I must draw a quite different conclusion than Nathan, however. He finishes with:
Nonetheless, Schultze has penned the authoritative theological analysis of digital technology in the new century. It is fitting that he do so; there are few media experts who have the theological depth of Schultze, and likewise few religious scholars who have Schultze’s experience and expertise in the field of communications. This book teaches much about both areas, and, true to its theme, answers the noise of the digital age with a voice of wisdom.

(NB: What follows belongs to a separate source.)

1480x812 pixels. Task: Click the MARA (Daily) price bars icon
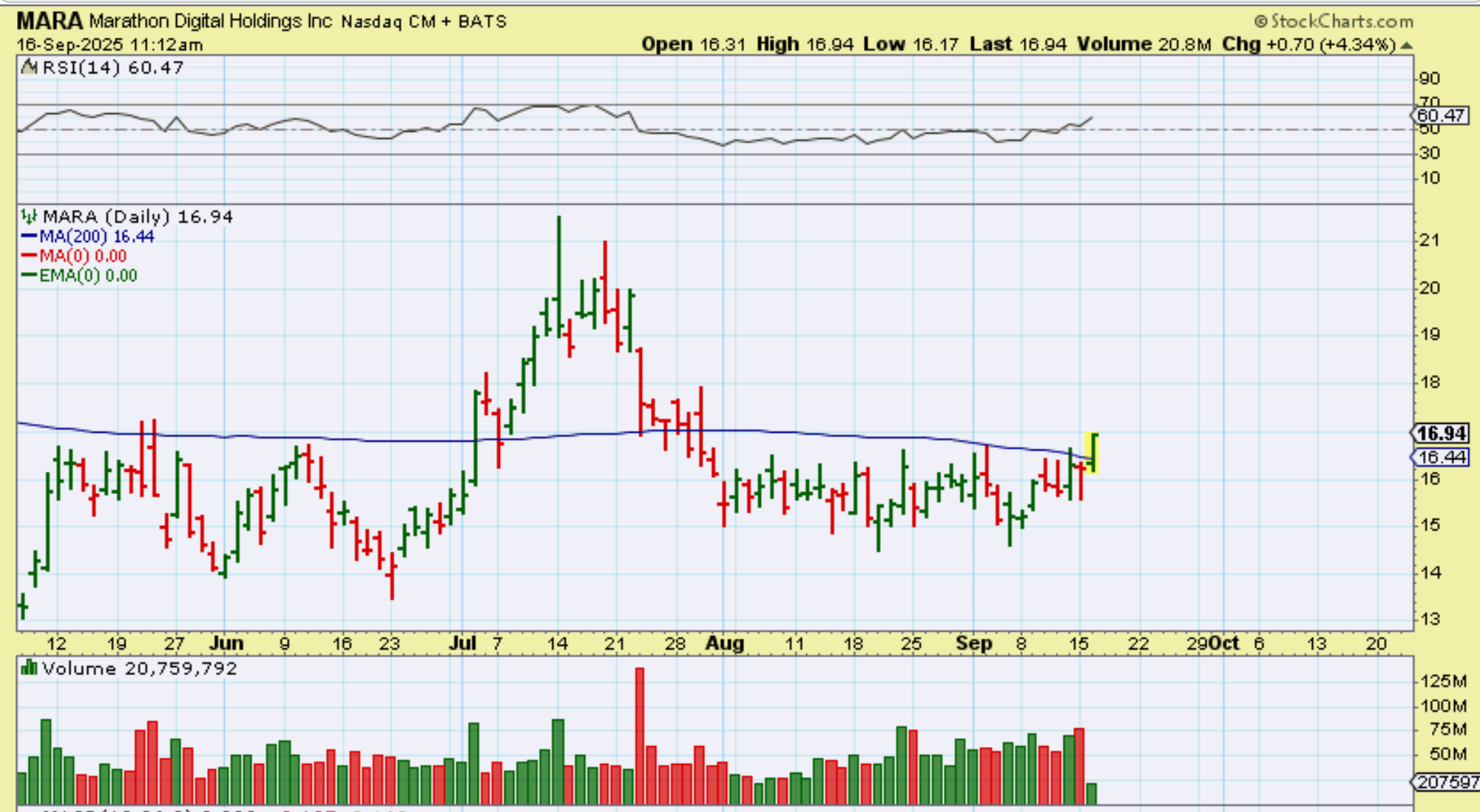click(29, 217)
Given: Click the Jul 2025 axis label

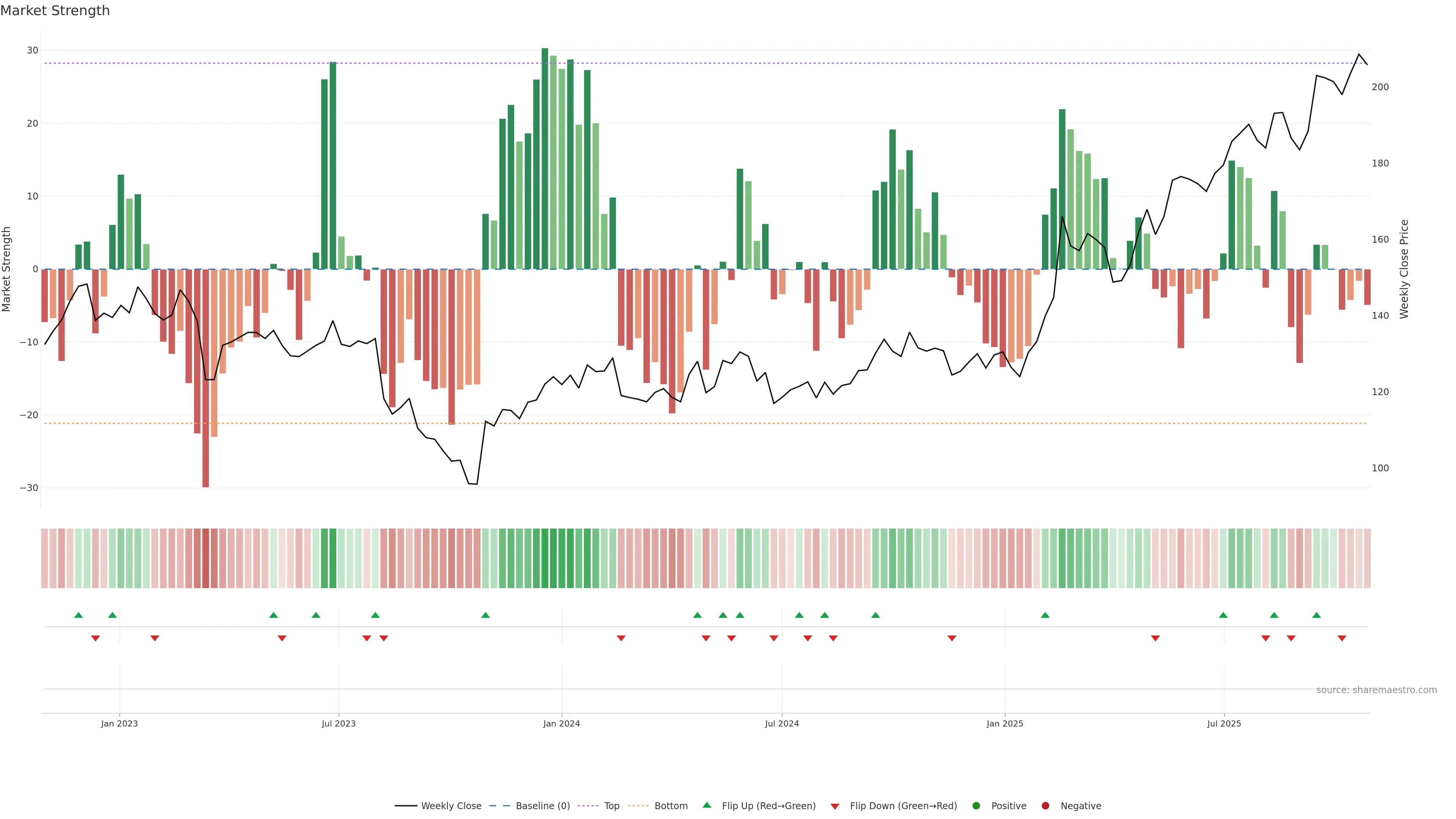Looking at the screenshot, I should pos(1224,723).
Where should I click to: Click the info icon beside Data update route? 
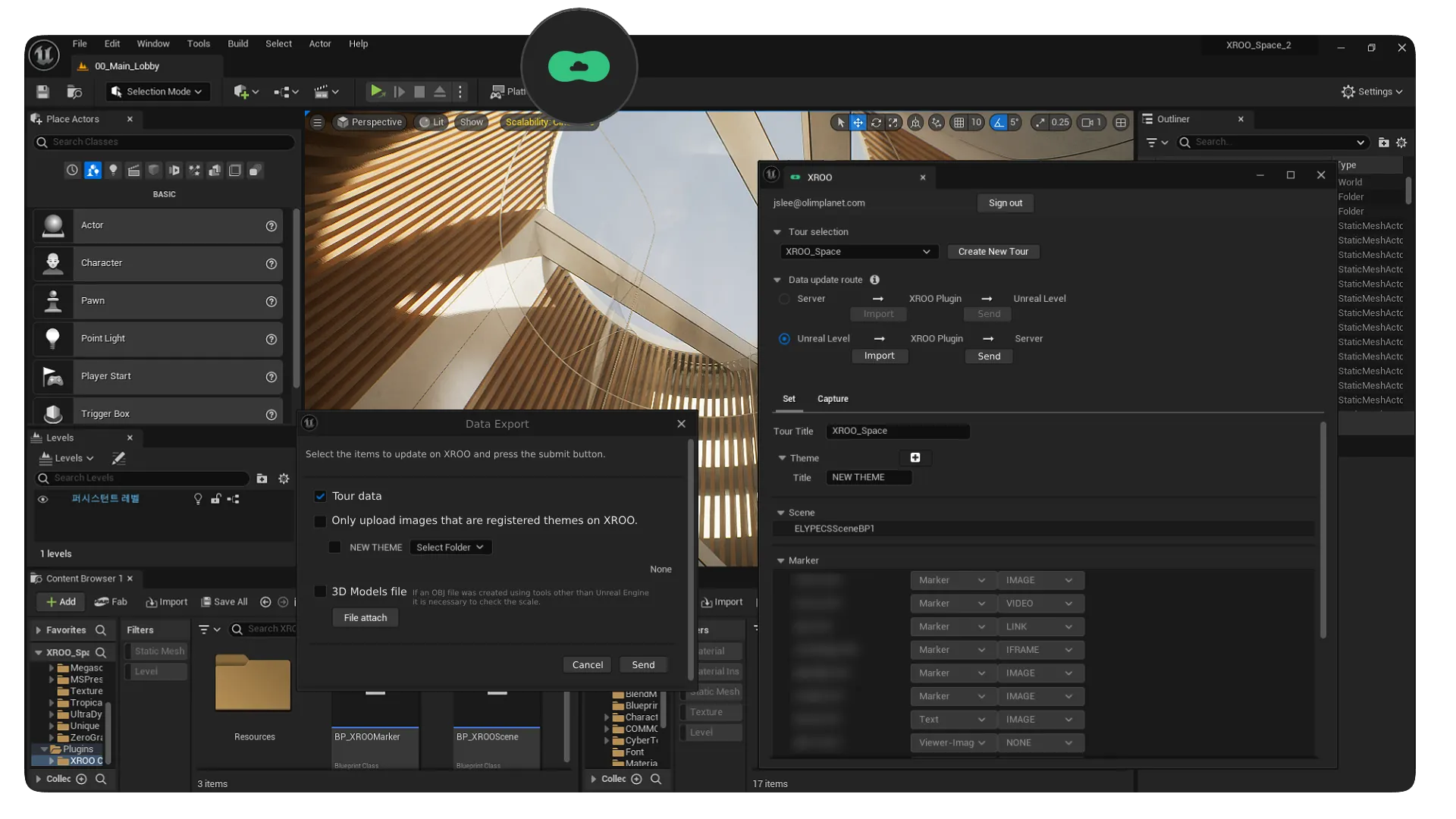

I think that anything considered authoritative would have to be more balanced. Although I cannot dismiss the warnings Schultze sounds, they do not give a clear picture. I got the feeling that Church people reading this book would be discouraged even longer from effectively studying Net Culture. It's already a difficult nut to crack, this penchant in the Church for fleeing effective appropriation of technology. The factions and sub-groups that do tend to "assimilate" much too willingly and uncritically. The book Schultze has written would have been much more valuable if it had explored more of the alternatives; to give some examples of how to do "High-tech with Heart". The book leaves one feeling that there is so much damaging stuff that can happen to a person that it is better to shuck the whole scene. If we do that (and I won't stand for it), then we miss an opportunity; and much of what I mean by that is scattered all over this Weblog.